The following is a summary of “Association of NOTCH3 Variant Risk Category With 2-Year Clinical and Radiologic Small Vessel Disease Progression in Patients With CADASIL,” published in the May 2024 issue of Neurology by Cerfontaine et al.
Researchers conducted a retrospective study to investigate the association between the NOTCH3 variant risk category and the two-year progression of clinical and neuroimaging markers of small vessel disease (SVD) in patients with cerebral autosomal dominant arteriopathy with subcortical infarcts and leukoencephalopathy (CADASIL).

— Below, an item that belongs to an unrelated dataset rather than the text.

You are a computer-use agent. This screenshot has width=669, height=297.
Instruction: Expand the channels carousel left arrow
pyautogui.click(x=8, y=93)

They involved patients with CADASIL. Clinical assessments included incident stroke, disability (measured by modified Rankin Scale), and executive function (evaluated using Trail Making Test B and given as T-scores). Neuroimaging parameters comprised mean skeletonized mean diffusivity (MSMD), normalized white matter hyperintensity volume (nWMHv), normalized lacune volume (nLV), and brain parenchymal fraction (BPF). Employing Cox regression and mixed-effect models adjusted for age, sex, and cardiovascular risk factors, they assessed 2-year outcome changes and progression differences in HR-NOTCH3 and MR-NOTCH3 variants.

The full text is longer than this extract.